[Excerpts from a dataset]

================================

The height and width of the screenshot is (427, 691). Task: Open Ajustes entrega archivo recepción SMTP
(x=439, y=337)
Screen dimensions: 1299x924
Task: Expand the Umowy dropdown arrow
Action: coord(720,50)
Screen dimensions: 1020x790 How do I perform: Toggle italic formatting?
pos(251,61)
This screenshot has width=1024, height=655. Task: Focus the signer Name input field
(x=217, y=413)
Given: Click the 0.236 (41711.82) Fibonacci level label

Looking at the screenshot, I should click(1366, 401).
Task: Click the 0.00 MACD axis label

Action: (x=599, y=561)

================================

> Task
An exact repetition of all the entries is required.

> Exercise output
The height and width of the screenshot is (427, 691). Task: Open Ajustes entrega archivo recepción SMTP
(x=439, y=337)
Screen dimensions: 1299x924
Task: Expand the Umowy dropdown arrow
Action: coord(720,50)
Screen dimensions: 1020x790 How do I perform: Toggle italic formatting?
pos(251,61)
This screenshot has width=1024, height=655. Task: Focus the signer Name input field
(x=217, y=413)
Given: Click the 0.236 (41711.82) Fibonacci level label

Looking at the screenshot, I should click(1366, 401).
Task: Click the 0.00 MACD axis label

Action: (x=599, y=561)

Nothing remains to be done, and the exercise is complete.